Schirrmeister kennt sie natürlich alle, die vielen sehr guten Lyrikerinnen. Er zitiert ein paar Verse aus einem von Glücks Gedichten, gibt sich mit beiläufig hingeworfenen Begriffen wie „lyrisches Ich“, „Syllogismus“ oder „Allegorese“ den Anschein von literaturwissenschaftlicher Sachkunde und fügt hinzu, nun, es seien „gewiss keine schlechten Gedichte“, es gebe sogar „ein paar Verse, die muss man einfach lieben“ – um dann unvermittelt zuzuschlagen:
Ist das wirklich alles, was sich von Dichtung derzeit erwarten lässt? Oder spricht aus dieser Wahl nicht zu sehr der Wunsch der Akademie, die eigene Krise durch eine Kandidatin zu überwinden, gegen die keiner etwas hat? Weil ihr Konsensfeminismus fast nie aneckt?
Die Lyrikerin bevorzuge, Gott sei’s geklagt,
traditionelle Lyrikthemen, „Betrug, Sterblichkeit, Liebe und Verlust“, wie der Kritiker Donald Bogen einmal resümiert hat. Er meinte das lobend.
Schirrmeister meint das nicht lobend und kommt rasch auf den Punkt:
Das sind ja weiß Gott alles ernste, allgemein menschliche Probleme, auch wenn sie sich in Glücks Ausgestaltung sehr klar einer bestimmten Klasse zuordnen lassen, die nun mal in den USA weiß ist.
Ich vermute mal, daß auch Schirrmeister „einer bestimmten Klasse“ zuzuodnen ist, und weiß ist er wohl auch, obwohl er sich an einem geistigen Blackfacing versucht. Sein Resümmee, so kurz wie dumm:
Die Akademie hat mit ihrer Wahl eine vergangenheitsweisende Entscheidung gefällt.

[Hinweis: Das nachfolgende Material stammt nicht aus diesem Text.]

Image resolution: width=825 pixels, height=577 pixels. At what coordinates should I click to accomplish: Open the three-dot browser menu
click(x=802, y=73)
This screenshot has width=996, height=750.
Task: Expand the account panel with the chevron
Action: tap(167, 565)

Christina Dongowski pflichtet ihm in der taz bei:
Auch wenn man den Impuls verstehen kann, sich aus der surrealen, absurden Gegenwart von 2020 in die „strenge Schönheit“ universeller Werte zurückzuziehen, ist diese Gegenwelt schon wieder weiß, westlich, englischsprachig.

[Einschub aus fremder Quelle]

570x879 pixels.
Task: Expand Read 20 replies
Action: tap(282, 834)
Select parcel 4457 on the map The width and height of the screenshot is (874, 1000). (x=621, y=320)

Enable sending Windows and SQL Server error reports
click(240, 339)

Schon wieder weiß! Ja, was für eine Preisträgerin hätte sich die taz denn gewünscht? Frau sowieso, das steht fest, schwarz auch (schon damit man es mit einem großen „S“ schreiben kann!) – aber auf keinen Fall englischsprachig oder gar deutsch. Vielleicht Swaheli? Oder Xhosa? Alles, nur nicht alt und weiß und westlich. Das aber, liebe Genossen von der taz, ist nichts weiter als geistig schlichter Rassismus – halt nur andersherum.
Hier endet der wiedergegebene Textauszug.